Lifescapes leads way for wildlife photography & conservation
The highlight at Lifescapes, a show hosted by Evolve Back (formerly Orange County resorts), will be the aegis of celebrated photographer Thanjavur Nateshacharya Ayyam Perumal, who passed away in February earlier this year. Perumal, a pioneer of wildlife photography in South India, was one among the show’s jurors and curators.
Offering tribute to Perumal, Lifescapes will observe World Wildlife Conservation Day, and also extend the initiative, ‘Conservation through Conversation’.
“The purpose is to tell people a simple story on the nature of our land, through an outstanding photograph and accompanying essay,” offers Jose Ramapuram, Director Marketing at Evolve Back, who was instrumental in shaping the luxury resort’s new identity. “TNA Perumal evokes respect and awe amongst aspiring photographers,” avers Ramapuram.
“With a lifetime of work dedicated to wildlife, he was ideal to nurture the initiative.” The show brings together stalwarts Jayanth Sharma, Kalyan Varma and Sudhir Shivaram, as well as budding lensmen like Dr Bishan Monnappa, an orthopaedic surgeon. The pictures were reproduced by Sudeep Gurtu.

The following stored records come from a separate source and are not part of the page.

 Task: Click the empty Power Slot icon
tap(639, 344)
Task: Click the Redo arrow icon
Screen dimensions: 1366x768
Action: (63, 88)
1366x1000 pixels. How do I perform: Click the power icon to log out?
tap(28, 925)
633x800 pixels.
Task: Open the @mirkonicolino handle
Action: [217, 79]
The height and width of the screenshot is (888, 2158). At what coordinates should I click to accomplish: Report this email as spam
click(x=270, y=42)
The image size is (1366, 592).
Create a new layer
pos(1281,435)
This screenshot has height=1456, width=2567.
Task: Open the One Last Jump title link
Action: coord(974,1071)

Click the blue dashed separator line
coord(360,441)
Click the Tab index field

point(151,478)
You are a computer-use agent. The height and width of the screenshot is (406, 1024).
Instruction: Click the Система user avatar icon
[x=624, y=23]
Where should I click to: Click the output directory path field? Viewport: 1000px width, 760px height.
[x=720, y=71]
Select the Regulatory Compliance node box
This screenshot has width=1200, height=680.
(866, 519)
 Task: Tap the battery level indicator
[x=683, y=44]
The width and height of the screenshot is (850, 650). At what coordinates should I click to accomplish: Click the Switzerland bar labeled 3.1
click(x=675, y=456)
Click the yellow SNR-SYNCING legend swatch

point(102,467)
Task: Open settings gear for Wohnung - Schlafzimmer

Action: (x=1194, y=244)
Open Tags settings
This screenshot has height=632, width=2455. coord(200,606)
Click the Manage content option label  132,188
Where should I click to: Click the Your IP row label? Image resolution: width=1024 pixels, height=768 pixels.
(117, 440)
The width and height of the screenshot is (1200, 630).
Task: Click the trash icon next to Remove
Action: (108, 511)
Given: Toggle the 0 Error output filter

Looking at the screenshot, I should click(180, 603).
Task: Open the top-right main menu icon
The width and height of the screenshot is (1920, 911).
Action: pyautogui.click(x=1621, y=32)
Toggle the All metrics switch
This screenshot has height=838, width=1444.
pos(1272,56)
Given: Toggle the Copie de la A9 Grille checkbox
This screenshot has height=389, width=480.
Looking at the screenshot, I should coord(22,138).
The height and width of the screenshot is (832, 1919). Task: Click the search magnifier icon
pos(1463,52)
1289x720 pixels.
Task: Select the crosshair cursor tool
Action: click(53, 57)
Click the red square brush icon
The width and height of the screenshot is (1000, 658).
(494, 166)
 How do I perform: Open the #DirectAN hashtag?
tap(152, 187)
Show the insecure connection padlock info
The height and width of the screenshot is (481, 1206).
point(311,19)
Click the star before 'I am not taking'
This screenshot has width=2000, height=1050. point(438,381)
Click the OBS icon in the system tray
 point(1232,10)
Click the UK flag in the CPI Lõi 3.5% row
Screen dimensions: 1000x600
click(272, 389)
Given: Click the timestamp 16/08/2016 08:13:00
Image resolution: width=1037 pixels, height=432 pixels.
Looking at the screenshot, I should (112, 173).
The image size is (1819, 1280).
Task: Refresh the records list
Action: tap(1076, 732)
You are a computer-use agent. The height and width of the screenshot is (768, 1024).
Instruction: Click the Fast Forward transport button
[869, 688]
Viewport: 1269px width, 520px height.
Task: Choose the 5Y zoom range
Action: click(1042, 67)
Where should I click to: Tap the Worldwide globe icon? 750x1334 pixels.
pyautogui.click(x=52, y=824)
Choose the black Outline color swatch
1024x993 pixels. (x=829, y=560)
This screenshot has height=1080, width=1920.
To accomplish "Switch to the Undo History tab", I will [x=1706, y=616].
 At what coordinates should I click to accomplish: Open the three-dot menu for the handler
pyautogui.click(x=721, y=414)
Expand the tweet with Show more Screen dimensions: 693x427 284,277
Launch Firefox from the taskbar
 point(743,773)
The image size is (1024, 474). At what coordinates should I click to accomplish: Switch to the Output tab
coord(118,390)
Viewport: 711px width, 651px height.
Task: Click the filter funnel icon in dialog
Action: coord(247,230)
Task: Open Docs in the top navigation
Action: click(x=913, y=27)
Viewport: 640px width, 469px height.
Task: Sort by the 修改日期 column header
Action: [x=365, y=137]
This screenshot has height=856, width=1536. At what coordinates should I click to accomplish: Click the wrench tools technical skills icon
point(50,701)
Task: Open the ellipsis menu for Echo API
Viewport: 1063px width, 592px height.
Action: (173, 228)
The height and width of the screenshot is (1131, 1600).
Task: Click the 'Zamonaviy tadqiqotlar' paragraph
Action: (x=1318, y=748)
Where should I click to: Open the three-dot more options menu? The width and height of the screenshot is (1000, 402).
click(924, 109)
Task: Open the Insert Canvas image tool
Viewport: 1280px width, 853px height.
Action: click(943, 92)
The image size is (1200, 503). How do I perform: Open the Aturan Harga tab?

“Perumal took to the camera at an era when wildlife photography was at a nascent stage in India,” notes Ramapuram. Starting with black and white photography in the 1960s and ’70s, Perumal’s efforts were recognised with a national award for lifetime achievement in 2012.
Spirit of the land
“Lifescapes springs from Evolve Back’s philosophy of being one with the spirit of the land,” offers Ramapuram. The show presents pictures captured through years of silent observation of the nature surrounding us, he informs. “The idea is to showcase the subject in all its glory, and propagate the larger cause of conservation through a meaningful conversation,” he says.
“As time and technology makes travel easy, our planet is paying a price for all this human movement,” reflects Ramapuram. “Tourism is now recognised as a major contributor to planetary defilement.”
The concept of responsible tourism is thus a natural extension to Evolve Back projects, he explains. The hosts also actively encourage the preservation of indigenous art forms. At their resort in Kabini, for instance, Evolve Back supports dance forms of the local Kadu Kuruba tribe, by hosting performances, and encouraging the younger generation to keep the art alive.
The purpose of the initiative ultimately is “To start a dialogue among the urban metropolitan audience,” says Ramapuram. For the rest of it, the show is designed to kindle “a spark of interest in the nature and culture of our land”, he extends, by way of an invitation.
Lifescapes was held at Art Corridor, Taj West End on December 2, 11 am-5 pm.